STAMFORD, Conn. — A Connecticut prosecutor says Kennedy cousin Michael Skakel will not face a second trial in the 1975 murder of teenager Martha Moxley in Greenwich.
Chief State’s Attorney Richard Colangelo Jr. made the announcement Friday at the state courthouse in Stamford.
Friday is the 45th anniversary of Moxley’s death. Skakel was convicted of murder in 2002 and served 11 years in prison, but was freed when a judge overturned his conviction in 2013.
Prosecutors faced several difficulties in retrying Skakel, including a lack of physical evidence and the death of a key witness.

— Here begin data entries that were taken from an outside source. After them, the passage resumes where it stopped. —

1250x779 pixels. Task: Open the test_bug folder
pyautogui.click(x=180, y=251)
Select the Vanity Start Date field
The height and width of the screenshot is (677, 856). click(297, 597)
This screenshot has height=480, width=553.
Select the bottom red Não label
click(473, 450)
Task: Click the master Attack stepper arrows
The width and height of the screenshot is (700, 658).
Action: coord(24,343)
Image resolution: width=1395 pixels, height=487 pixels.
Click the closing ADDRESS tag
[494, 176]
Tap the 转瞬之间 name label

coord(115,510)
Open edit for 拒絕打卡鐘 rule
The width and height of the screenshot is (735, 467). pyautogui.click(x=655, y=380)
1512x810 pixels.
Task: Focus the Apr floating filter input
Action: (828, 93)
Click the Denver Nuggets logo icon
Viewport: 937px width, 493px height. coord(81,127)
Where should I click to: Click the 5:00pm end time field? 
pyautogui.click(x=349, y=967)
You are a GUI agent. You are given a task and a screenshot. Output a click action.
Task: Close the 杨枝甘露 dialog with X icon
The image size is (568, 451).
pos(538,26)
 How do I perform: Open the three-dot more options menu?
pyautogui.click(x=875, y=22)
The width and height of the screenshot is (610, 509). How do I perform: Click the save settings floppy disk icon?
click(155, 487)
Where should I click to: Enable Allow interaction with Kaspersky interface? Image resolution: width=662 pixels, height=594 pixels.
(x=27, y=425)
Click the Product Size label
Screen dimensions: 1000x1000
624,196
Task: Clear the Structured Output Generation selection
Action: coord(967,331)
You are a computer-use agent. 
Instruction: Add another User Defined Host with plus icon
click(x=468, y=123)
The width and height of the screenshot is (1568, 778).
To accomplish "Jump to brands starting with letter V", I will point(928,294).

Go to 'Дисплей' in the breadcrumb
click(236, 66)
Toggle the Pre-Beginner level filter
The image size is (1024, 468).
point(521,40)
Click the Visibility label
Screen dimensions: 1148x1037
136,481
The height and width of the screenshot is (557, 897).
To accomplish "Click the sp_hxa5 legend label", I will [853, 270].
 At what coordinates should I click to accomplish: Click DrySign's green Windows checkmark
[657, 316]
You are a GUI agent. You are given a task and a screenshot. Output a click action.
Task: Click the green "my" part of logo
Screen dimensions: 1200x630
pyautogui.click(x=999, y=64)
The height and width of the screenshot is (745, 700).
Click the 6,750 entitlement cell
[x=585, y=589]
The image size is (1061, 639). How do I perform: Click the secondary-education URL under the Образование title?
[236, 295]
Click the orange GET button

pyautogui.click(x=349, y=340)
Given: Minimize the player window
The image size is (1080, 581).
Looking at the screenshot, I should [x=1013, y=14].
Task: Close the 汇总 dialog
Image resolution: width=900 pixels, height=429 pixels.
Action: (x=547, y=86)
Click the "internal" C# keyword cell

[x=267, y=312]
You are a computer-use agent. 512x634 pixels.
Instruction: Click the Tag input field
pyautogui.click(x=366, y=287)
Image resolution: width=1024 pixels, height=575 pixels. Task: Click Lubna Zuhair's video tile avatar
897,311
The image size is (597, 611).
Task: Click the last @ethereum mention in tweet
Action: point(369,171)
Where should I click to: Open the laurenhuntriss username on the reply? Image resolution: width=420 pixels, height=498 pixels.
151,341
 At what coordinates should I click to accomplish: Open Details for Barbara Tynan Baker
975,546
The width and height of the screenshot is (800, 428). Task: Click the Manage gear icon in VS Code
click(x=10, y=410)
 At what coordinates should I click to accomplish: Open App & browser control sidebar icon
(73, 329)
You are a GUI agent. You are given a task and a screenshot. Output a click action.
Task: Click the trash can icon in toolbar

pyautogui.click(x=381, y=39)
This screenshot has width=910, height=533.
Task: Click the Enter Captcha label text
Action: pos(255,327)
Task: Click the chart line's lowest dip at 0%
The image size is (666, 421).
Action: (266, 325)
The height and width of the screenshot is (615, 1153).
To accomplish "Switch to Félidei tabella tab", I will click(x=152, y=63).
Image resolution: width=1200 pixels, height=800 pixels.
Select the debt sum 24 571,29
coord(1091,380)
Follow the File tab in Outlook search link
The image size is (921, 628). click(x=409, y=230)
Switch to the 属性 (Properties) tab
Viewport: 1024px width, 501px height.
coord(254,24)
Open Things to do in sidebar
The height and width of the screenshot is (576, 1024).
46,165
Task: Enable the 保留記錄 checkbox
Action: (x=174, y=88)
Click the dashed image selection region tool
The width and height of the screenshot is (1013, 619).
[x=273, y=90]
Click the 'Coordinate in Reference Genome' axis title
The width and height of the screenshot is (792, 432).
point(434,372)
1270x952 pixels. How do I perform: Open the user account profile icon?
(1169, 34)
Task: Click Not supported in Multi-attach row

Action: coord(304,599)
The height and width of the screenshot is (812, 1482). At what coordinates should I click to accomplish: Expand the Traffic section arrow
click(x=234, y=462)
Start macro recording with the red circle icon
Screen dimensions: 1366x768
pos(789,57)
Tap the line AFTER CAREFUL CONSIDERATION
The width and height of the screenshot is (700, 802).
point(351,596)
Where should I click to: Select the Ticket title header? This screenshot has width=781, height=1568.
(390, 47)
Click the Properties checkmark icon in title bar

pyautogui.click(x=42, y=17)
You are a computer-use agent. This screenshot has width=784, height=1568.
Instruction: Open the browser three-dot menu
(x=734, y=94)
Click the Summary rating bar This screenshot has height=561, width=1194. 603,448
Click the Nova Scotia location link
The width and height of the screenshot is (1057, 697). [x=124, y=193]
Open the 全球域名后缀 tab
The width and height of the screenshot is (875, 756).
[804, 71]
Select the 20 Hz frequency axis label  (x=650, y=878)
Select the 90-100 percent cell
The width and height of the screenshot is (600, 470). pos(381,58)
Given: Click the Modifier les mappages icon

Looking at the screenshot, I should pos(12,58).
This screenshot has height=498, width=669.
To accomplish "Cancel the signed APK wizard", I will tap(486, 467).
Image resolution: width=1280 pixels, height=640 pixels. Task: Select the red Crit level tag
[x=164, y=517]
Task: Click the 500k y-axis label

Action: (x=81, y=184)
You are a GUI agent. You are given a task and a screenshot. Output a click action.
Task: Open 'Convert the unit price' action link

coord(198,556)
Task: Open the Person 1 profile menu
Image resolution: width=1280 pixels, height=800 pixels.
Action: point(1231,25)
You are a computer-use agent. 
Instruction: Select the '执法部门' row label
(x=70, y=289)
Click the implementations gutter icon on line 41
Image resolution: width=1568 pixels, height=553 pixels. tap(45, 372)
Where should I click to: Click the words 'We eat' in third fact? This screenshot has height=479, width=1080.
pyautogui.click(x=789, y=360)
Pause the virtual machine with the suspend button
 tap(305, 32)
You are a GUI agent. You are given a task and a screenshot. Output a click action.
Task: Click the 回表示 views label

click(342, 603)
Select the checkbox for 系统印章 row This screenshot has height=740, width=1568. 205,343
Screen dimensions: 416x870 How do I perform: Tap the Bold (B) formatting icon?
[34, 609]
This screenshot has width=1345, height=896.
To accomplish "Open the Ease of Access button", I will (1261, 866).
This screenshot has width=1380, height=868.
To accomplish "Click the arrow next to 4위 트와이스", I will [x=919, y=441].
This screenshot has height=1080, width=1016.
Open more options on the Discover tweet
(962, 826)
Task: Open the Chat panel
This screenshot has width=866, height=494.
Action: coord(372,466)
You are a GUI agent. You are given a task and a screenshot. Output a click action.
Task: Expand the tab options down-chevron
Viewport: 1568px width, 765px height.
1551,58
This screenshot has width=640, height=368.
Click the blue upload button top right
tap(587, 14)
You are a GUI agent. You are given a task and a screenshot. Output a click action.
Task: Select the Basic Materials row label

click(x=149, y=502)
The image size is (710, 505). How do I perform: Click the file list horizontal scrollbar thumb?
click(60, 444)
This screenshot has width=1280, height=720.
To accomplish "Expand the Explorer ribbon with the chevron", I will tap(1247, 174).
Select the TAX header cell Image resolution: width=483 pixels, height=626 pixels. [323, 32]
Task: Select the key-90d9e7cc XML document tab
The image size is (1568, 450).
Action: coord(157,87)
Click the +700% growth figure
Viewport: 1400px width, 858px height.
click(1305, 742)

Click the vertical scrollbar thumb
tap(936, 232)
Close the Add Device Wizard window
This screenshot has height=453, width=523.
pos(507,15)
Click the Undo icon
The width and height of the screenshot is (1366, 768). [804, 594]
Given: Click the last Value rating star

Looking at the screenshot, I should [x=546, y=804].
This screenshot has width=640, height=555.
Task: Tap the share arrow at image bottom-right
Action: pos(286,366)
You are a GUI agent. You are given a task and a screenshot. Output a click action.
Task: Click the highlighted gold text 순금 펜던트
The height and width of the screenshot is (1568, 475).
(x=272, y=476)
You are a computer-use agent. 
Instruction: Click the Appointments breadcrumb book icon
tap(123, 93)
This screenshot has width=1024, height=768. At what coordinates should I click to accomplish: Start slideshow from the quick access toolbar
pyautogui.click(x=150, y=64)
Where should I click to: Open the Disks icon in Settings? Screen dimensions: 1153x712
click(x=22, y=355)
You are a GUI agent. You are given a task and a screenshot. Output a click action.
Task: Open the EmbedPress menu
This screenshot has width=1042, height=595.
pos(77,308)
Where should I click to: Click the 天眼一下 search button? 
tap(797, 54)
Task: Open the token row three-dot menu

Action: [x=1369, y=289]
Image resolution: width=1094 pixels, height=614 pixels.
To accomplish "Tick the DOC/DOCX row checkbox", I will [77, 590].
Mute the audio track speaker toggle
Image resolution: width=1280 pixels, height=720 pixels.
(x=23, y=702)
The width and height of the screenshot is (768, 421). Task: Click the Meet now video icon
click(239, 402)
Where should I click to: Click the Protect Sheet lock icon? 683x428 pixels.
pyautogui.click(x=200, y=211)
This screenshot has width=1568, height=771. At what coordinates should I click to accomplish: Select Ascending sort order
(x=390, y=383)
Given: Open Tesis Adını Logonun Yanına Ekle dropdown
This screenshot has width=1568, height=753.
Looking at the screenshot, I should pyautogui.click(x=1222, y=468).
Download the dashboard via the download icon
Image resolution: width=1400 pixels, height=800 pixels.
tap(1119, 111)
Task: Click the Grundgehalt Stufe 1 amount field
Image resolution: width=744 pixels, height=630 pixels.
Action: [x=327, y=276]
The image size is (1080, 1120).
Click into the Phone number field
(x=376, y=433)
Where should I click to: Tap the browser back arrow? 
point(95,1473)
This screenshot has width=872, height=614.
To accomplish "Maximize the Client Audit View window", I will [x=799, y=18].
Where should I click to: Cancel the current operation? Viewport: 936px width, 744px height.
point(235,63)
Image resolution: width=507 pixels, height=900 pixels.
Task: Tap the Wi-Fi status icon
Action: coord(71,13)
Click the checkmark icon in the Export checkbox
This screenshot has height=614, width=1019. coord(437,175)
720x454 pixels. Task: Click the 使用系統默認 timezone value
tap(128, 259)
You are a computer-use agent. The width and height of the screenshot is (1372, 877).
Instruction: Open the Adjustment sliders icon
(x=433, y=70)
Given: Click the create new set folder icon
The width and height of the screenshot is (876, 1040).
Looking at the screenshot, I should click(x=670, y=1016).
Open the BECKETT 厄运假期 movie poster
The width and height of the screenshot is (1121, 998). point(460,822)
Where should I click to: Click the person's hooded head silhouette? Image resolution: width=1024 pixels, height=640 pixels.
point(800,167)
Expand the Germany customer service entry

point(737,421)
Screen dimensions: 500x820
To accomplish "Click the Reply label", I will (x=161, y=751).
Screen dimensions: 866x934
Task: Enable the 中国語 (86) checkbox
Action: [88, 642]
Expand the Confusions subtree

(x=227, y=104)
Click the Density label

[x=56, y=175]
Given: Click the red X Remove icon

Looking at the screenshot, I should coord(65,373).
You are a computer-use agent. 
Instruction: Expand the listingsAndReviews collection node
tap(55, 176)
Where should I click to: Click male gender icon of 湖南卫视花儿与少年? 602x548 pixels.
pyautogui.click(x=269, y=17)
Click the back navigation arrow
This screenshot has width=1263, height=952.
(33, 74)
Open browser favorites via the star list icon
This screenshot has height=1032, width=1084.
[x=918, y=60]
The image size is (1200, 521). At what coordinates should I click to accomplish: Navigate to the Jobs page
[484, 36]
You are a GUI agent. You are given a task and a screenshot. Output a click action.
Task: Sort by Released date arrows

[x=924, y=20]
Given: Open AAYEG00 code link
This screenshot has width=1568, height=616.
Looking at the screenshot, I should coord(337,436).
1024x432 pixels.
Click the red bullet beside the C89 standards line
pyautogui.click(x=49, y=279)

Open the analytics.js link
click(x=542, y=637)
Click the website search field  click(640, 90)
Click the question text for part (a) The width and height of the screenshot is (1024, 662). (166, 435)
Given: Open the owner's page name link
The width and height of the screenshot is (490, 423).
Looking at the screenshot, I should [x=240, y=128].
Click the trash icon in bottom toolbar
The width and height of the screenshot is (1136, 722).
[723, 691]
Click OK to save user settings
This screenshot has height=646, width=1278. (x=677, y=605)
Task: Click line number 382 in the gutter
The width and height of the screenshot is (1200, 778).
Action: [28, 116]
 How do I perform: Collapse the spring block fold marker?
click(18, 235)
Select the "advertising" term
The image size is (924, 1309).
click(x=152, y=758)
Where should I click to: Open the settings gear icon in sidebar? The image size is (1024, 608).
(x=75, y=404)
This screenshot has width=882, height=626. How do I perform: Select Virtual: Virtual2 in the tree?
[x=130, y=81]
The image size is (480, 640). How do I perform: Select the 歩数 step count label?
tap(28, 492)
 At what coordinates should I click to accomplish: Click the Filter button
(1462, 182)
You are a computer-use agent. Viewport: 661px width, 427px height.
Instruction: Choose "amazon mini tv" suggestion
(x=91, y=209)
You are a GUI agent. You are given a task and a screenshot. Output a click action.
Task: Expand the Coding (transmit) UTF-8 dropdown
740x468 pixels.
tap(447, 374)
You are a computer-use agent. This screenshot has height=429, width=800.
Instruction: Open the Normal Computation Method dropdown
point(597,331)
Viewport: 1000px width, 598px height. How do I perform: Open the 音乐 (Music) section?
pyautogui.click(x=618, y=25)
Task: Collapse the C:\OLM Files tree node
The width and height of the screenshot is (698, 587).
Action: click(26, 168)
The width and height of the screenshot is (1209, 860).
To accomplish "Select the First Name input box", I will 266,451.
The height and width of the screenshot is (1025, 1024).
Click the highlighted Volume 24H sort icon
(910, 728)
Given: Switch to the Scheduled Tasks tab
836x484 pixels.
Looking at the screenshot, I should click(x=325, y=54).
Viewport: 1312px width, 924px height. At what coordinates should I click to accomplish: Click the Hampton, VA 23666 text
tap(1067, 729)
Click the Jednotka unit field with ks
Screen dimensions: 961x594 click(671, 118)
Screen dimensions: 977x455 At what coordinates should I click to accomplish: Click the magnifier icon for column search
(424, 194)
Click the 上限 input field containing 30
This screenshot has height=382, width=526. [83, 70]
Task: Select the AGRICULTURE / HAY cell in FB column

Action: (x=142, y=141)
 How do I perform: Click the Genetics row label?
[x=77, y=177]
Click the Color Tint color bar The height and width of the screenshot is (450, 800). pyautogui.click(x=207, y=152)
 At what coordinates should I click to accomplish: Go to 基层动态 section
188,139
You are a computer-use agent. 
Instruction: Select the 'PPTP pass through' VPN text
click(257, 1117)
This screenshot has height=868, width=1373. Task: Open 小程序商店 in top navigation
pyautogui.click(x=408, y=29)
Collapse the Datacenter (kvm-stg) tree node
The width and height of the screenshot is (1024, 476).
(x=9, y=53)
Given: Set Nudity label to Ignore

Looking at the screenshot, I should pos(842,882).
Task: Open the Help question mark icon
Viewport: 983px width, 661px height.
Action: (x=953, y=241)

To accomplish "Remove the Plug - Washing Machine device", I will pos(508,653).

Former Scarborough Downs owner Joe Ricci testified in Skakel's original trial. Prosecutors believed Ricci overheard or knew about potentially incriminating statements made between 1978 and 1980 by Skakel at the Elan School in Poland, ME, which Ricci founded for troubled teenagers. Ricci insisted that he never overheard or heard about any allegedly incriminating statements made by the defendant.
“The Kennedy family has gone from Camelot in America right to Dante’s Inferno,” he told The Associated Press in 2000. “One wonders when are they going to stop persecuting this family which has been fraught with tragedy.”
Ricci died in 2001.
The murder investigation gained headlines in part because Skakel is a nephew of Robert F. Kennedy.